The party went on as scheduled without Phil or Tiger. Bubba Watson put on a Russell Wilson Seahawks jersey and tossed signed visors into the stands, disregarding the Tour’s new policy against tossing gear to fans on that hole. Justin Thomas, a Tour rookie, made a birdie putt and immediately cupped a hand to one ear, and then the other hand to the other ear, to make sure he got the appropriate reaction from the crowd.

No need to beg, Rook. They’re going to roar. It’s guaranteed. But if you miss the green next time, prepare to get booed.
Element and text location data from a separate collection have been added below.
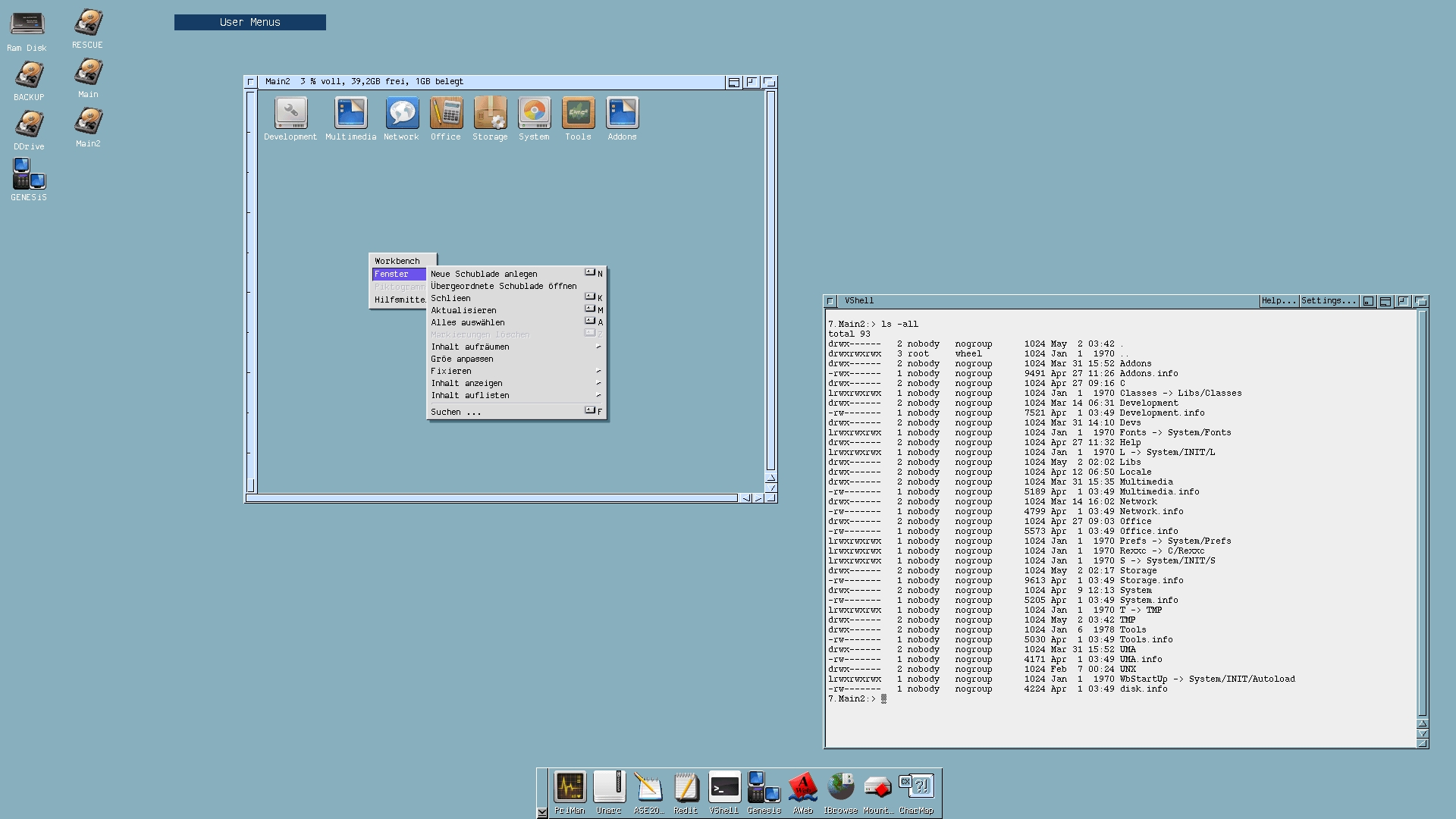This screenshot has width=1456, height=819.
Task: Open Unarc from the dock
Action: tap(609, 788)
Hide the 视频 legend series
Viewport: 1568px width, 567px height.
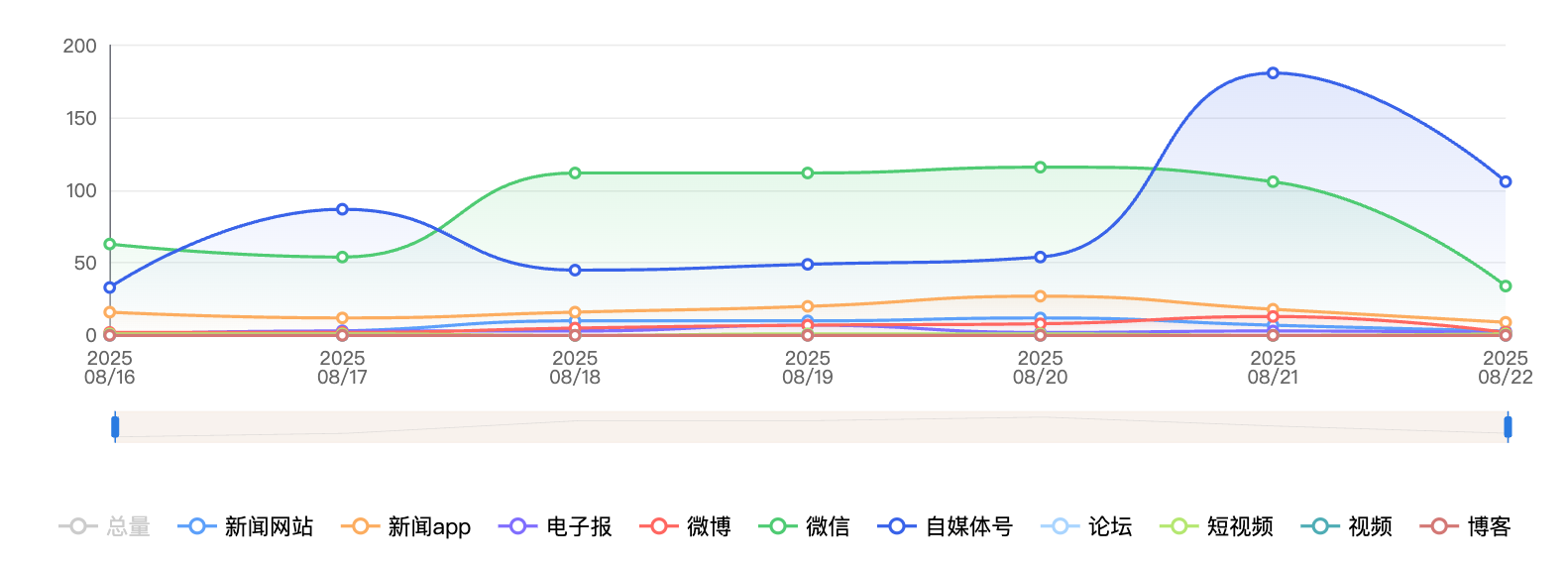pyautogui.click(x=1347, y=526)
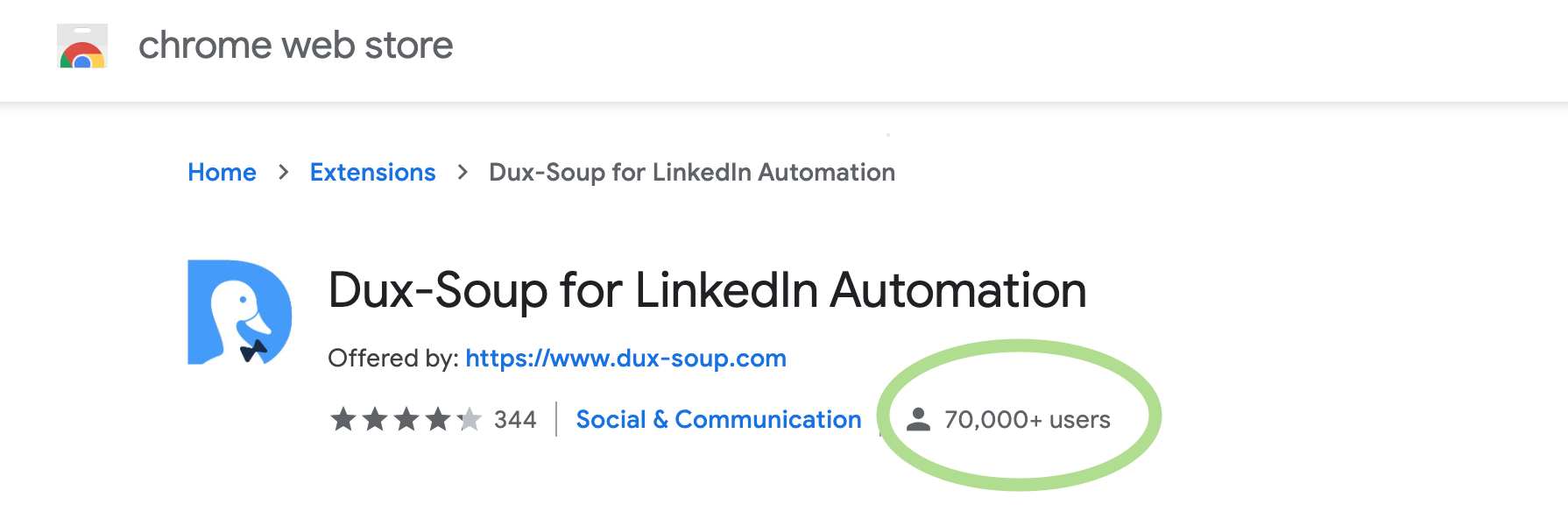Click the person icon beside user count
The width and height of the screenshot is (1568, 505).
918,419
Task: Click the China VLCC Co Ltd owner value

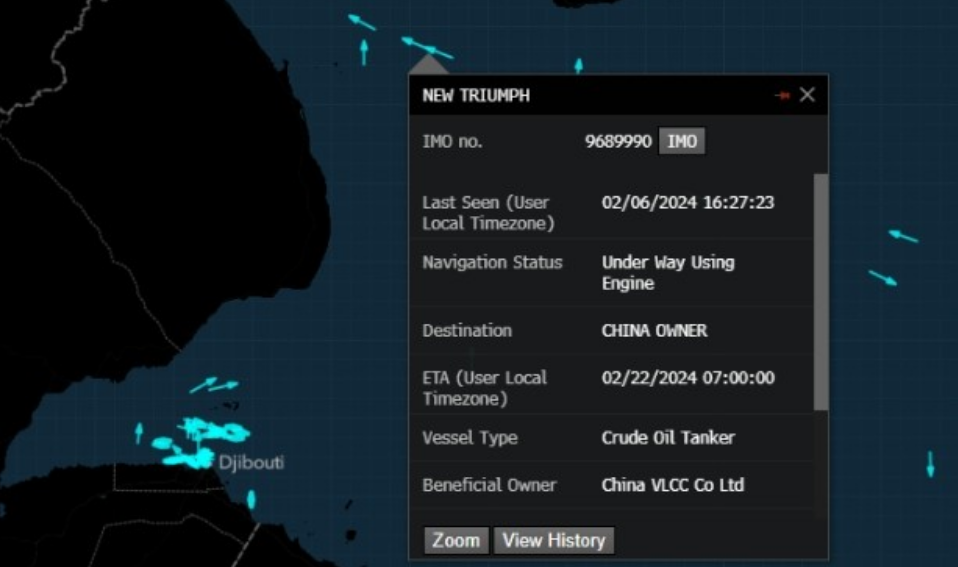Action: pyautogui.click(x=672, y=485)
The tournament proper will resume Sunday. Then the scores and the standings and the race to the wire will matter. The fun will be more in the finish — the contenders who have the guts to go for the 15th green in two or the 17th green in one or are nervy enough to find the fairway at the 18th.

Zach Johnson, former Masters champ and frequent Ryder Cupper, will be one of the prime contenders Sunday. He was really pleased when he hit a superb bunker shot to two feet to save par at the 18th and stay tied for second, three shots behind Laird. That might prove to be a big shot on Sunday, even though few will remember it. Saturday, it was all about the 16th. Johnson was at the fourth tee when heard an extended roar from the distance. He didn’t know it was Molinari but he knew what it meant.

“We all looked at each other and said, That’s a one,” Johnson said.

It was. Too bad Tiger and Phil missed it.